CiremaiNews.com, Cirebon,- Sebagai tahapan krusial menjelang pemilihan umum, Panitia Pengawas Pemilu Kecamatan (Panwascam) Pabuaran, Kabupaten Cirebon, telah menggelar Bimbingan Teknis (Bimtek) pemungutan dan penghitungan suara (tungsura).
Dalam kesempatan tersebut, Ketua Panwascam Pabuaran, Sutisno, menekankan pentingnya kewaspadaan Pengawas Tempat Pemungutan Suara (PTPS) terhadap potensi kecurangan.
“Tahapan pungut-hitung (tungsura) merupakan titik akhir dalam proses penyelenggaraan pemilu. Kita perlu memahami betapa krusialnya peran kita dalam mencegah dan menangani pelanggaran,” ungkapnya pada Minggu (11/2/2024).

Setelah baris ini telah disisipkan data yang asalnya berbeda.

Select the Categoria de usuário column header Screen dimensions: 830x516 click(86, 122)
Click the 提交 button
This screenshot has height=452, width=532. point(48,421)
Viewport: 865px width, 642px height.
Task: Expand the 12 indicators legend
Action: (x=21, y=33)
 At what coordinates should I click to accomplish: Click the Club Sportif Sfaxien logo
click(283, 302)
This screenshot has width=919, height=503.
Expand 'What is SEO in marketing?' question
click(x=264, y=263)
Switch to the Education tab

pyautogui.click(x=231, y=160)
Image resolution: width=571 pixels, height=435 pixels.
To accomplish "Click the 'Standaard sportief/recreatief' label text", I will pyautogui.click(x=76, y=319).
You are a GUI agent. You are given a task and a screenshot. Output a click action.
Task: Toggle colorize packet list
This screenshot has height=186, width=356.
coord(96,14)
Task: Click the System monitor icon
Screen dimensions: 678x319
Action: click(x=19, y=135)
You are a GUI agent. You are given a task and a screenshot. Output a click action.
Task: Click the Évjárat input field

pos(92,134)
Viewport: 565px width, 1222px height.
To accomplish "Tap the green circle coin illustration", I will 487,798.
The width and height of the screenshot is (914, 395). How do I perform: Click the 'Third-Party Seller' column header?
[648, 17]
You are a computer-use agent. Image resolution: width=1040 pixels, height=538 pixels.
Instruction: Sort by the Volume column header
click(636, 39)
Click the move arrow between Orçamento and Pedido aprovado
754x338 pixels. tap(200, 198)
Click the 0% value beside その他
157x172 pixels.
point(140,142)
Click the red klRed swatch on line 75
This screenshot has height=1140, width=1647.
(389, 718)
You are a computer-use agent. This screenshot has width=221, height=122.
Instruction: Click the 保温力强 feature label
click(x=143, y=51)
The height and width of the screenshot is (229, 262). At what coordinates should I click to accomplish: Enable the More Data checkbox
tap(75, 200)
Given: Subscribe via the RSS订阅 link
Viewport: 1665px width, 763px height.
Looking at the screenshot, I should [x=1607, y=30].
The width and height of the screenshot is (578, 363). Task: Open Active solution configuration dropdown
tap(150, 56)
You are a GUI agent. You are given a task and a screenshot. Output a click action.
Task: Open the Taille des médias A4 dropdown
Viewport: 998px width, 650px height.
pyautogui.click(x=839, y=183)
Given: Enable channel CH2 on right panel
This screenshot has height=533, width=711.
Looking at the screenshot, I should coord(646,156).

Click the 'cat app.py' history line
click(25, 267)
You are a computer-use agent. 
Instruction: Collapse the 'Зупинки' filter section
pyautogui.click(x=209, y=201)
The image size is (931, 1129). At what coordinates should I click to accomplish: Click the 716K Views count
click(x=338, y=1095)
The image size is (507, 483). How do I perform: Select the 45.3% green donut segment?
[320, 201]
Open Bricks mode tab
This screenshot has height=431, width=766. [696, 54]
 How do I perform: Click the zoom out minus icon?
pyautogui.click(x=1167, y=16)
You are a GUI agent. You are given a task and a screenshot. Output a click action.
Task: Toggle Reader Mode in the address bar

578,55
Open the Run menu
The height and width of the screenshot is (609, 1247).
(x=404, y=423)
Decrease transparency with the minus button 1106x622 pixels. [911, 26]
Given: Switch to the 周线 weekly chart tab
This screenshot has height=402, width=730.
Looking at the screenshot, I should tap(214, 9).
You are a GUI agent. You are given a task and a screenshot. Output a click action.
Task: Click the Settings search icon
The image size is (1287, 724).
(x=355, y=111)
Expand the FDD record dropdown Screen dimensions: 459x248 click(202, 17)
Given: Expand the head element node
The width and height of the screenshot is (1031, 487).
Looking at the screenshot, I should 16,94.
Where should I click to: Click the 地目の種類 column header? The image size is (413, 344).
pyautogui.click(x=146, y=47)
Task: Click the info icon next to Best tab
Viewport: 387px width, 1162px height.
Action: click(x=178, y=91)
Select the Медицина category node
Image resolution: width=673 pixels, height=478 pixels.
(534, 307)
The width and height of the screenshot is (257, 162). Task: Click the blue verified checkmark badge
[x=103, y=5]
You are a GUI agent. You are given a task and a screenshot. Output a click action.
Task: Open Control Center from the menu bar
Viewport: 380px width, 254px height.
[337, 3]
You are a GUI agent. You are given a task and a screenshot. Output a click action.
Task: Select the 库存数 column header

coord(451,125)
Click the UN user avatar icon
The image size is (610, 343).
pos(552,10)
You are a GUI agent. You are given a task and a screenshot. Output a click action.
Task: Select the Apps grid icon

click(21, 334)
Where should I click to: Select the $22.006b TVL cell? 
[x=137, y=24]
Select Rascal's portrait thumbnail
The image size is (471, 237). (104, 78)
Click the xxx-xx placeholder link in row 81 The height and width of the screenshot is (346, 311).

Sutisno menegaskan perlunya identifikasi kerawanan secara cepat guna memastikan efektivitas upaya pencegahan. Dia juga menekankan pentingnya memberikan informasi, bimbingan, dan respon yang memadai kepada PTPS di lapangan.
“PTPS memiliki tanggung jawab besar, terutama dalam jangka waktu yang singkat. Koordinasi aktif antara petugas KPU dengan PTPS, PKD, serta Panwascam mutlak diperlukan,” tambahnya.
Pentingnya koordinasi aktif tersebut, menurut Sutisno, juga berlaku antara petugas KPU (KPPS) dengan PTPS. “Kita harus menyelesaikan (proses rekapitulasi) hingga larut malam jika perlu, asal semua selesai di tingkat KPPS.” ujarnya.
Dia menegaskan agar tidak menunggu atau memperpanjang waktu penghitungan di tingkat kecamatan. “Hal ini bisa sangat melelahkan, terutama jika proses penghitungan dilakukan setelah kotak suara dibuka. Kami percaya, setiap masalah dapat diselesaikan melalui komunikasi yang baik,” tandasnya.
Tambahnya ia juga menegaskan bahwa jika ada pengawas pemilu yang tidak melaksanakan tugasnya dengan baik, hal tersebut harus dilaporkan ke Bawaslu.
” Kami akan terus melakukan evaluasi terhadap proses pemantauan. Mari kita selesaikan semua masalah dengan tertib administrasi,” pungkasnya.effendi.